# Joins

This chapter covers not just what joins exits in Spark and how to use them, but some of the basic internals so that we can think about how Spark actually goes about executing the join on the cluster. This basic knowledge can help us avoid runnning out of memory and tackle problems that we could face.

## Join Expressions

A join brings together two sets of data, the left and the right , by comparing the value of one ore more keys of the left and right and evaluating the result of a join expression that determines whether Spark should bring together the left set of data with the right set of data.

Join expression determines whether two rows should join.

## Join Types

The join type determines what should be in the result set. There are variety of different joins types available in Spark:

- Inner joins (keep rows with keys that exists in the left and right datasets)
- Outer joins (keep rows with keys in either the left or right dataset)
- Left outer joins (keep rows with keys in the left dataset)
- Right outer joins (keep rows with keys in the right dataset)
- Left semi joins (A left semi join in PySpark returns all rows from the left DataFrame where the join condition matches in the right DataFrame, but it only includes columns from the left DataFrame. )
- Left anti joins ( It returns rows from the left DataFrame that do not have any matching rows in the right DataFrame, based on the join condition.
)
-  Natural joins (A natural join automatically joins two tables on all columns with the same name. In PySpark, you need to explicitly specify the join columns or replicate the behavior manually.
)
- Cross (or Cartesian) joins (match every row in the left dataset with every row in the right dataset)

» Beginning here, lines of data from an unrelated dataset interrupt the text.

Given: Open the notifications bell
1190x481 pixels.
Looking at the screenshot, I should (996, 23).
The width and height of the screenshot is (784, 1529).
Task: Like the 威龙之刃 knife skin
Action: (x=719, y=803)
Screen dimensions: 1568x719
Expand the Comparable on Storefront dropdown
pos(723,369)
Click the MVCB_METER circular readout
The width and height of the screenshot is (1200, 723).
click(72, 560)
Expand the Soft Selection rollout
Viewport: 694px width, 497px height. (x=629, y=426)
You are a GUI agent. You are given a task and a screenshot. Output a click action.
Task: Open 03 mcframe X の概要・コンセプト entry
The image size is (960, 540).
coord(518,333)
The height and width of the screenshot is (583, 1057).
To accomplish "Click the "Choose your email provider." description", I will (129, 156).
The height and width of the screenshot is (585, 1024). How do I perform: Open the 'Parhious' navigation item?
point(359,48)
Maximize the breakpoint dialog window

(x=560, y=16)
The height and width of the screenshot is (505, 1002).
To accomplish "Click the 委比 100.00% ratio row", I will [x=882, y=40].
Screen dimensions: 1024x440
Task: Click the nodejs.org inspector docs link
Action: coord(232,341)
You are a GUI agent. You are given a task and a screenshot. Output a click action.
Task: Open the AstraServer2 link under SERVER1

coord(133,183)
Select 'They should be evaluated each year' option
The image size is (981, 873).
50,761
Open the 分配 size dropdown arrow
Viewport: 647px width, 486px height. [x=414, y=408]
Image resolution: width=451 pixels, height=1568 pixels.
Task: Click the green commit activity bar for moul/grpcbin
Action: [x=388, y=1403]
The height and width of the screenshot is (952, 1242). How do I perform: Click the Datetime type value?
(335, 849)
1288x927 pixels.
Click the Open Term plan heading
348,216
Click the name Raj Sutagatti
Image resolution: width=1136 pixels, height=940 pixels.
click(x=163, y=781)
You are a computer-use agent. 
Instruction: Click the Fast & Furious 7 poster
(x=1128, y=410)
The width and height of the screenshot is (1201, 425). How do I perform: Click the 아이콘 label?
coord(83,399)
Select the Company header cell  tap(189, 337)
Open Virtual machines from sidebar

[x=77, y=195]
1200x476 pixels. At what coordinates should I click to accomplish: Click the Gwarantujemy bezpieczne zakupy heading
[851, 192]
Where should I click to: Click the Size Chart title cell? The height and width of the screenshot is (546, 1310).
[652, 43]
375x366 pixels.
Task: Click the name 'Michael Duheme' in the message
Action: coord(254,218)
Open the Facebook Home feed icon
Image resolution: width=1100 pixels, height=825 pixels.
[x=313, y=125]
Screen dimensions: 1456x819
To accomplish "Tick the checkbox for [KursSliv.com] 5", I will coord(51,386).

## Challenges When Using Joins


In [1]:
from pyspark.sql import SparkSession
from pyspark.sql.functions import expr

In [2]:
sparkSession = SparkSession.builder.appName("Chapter 07 Learning").getOrCreate()
sparkSession.sparkContext

Using Spark's default log4j profile: org/apache/spark/log4j2-defaults.properties
25/12/10 20:10:44 WARN Utils: Your hostname, alex-mathew, resolves to a loopback address: 127.0.1.1; using 192.168.1.14 instead (on interface wlo1)
25/12/10 20:10:44 WARN Utils: Set SPARK_LOCAL_IP if you need to bind to another address
Using Spark's default log4j profile: org/apache/spark/log4j2-defaults.properties
Setting default log level to "WARN".
To adjust logging level use sc.setLogLevel(newLevel). For SparkR, use setLogLevel(newLevel).
25/12/10 20:10:45 WARN NativeCodeLoader: Unable to load native-hadoop library for your platform... using builtin-java classes where applicable


In [3]:
# Create Person DataFrame
person = sparkSession.createDataFrame([
    (0, "Bill Chambers", 0, [100]),
    (1, "Matei Zaharia", 1, [500, 250, 100]),
    (2, "Michael Armbrust", 1, [250, 100])
]).toDF("id", "name", "graduate_program", "spark_status")
 
# Create Graduate Program DataFrame
graduateProgram = sparkSession.createDataFrame([
    (0, "Masters", "School of Information", "UC Berkeley"),
    (2, "Masters", "EECS", "UC Berkeley"),
    (1, "Ph.D.", "EECS", "UC Berkeley")
]).toDF("id", "degree", "department", "school")
 
# Create Spark Status DataFrame
sparkStatus = sparkSession.createDataFrame([
    (500, "Vice President"),
    (250, "PMC Member"),
    (100, "Contributor")
]).toDF("id", "status")

### Joins on Complex Types

In [5]:
person2 = person.withColumnRenamed("id", "personID")
person2.join(sparkStatus, expr("array_contains(spark_status, id)")).show()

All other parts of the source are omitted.